8.28       Robust regulation that applies specifically to restrictive practices occurs in Victoria, Queensland and Tasmania through disability services legislation.[40] The approach in other jurisdictions includes policy-based frameworks, voluntary codes of practice, and regulation as an aspect of guardianship .[41]

8.29       In the context of the mental health system, Victoria and Queensland have detailed provisions relating to restrictive practices, combined with minimum standard guidelines[42] and a policy statement.[43] Legislative provisions are less prescriptive in other jurisdictions.[44] In NSW, the use of restrictive practices is regulated by a lengthy policy directive.[45] Mental health legislation is an area of ongoing review and reform, with implications for the regulation of restrictive practices.[46]

8.30       Since March 2014, there is also a national agenda for consistency and standardisation in the regulation of restrictive practices in the form of the National Framework. The National Framework represents a united commitment ‘to the high-level guiding principles and implementation of the core strategies to reduce the use of restrictive practices in the disability service sector’.[47]

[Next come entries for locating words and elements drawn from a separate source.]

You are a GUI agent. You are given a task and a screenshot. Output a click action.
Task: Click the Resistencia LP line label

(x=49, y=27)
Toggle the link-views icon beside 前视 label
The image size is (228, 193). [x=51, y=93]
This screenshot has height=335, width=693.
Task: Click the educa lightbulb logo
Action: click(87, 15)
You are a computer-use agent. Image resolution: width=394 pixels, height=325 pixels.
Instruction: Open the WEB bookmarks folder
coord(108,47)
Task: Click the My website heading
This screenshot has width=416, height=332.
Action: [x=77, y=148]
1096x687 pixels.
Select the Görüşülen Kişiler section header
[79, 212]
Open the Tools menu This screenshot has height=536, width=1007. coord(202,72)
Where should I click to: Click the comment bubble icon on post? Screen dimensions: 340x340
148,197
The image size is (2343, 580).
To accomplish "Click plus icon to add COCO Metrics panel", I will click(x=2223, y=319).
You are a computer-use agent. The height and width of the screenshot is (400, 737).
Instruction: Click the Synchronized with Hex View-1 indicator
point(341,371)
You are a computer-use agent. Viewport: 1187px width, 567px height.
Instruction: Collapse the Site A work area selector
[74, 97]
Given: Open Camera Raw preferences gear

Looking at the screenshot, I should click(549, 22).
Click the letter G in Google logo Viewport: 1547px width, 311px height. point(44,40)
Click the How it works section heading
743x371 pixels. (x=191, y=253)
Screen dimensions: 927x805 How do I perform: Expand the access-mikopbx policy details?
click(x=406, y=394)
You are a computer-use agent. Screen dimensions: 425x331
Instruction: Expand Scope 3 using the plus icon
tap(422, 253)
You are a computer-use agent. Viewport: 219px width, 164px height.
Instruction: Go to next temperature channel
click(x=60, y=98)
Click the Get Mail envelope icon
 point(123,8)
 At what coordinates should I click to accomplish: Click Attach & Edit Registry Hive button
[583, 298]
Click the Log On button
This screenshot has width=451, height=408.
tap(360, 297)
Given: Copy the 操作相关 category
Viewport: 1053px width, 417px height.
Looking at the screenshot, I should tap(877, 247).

8.31       The National Framework is intended to work within existing legislative arrangements to establish minimum standards in relation to the regulation of restrictive practices. It embodies the agreement by all jurisdictions that, by 2018, all disability service providers with NDIS funding will implement six core strategies to reduce the use of restrictive practices.[48] The COAG Disability Reform Council indicated that these core strategies will guide governments in the development of national quality and safeguards system for the NDIS.[49] Until such a system is developed, state and territory quality assurance and safeguards frameworks will apply.[50]

8.32       The NDIS system will be underpinned by the revised National Standards for Disability Services.[51] It is expected that, from 2018, this national system will govern the use of restrictive practices affecting NDIS participants to ensure their access to disability services is in accordance with human rights principles.

8.33       There are also relevant guidelines at a national level including those issued by the Royal Australian and New Zealand College of Psychiatrists,[52] the Australian Psychological Association,[53] Alzheimer’s Australia[54] and the Australian Government Department of Health with respect to aged care.[55]

8.34       The complex web of state, territory and national laws, policies, codes and guidelines has been much criticised. The OPA (SA and Vic) described the existing regulatory efforts as being ‘piecemeal’ across the country and insufficient ‘to protect and promote the rights of people who are subject to restrictive interventions’.[56]

8.35       However, recent initiatives at a national level—the National Framework; the development of a national quality and safeguards system for the NDIS; the National Seclusion and Restraint Project[57] and an Australian Research Council Linkage Project[58]—provide a timely opportunity to inform and ground a uniform approach to regulating restrictive practices that applies in a broader range of settings than just the disability sector.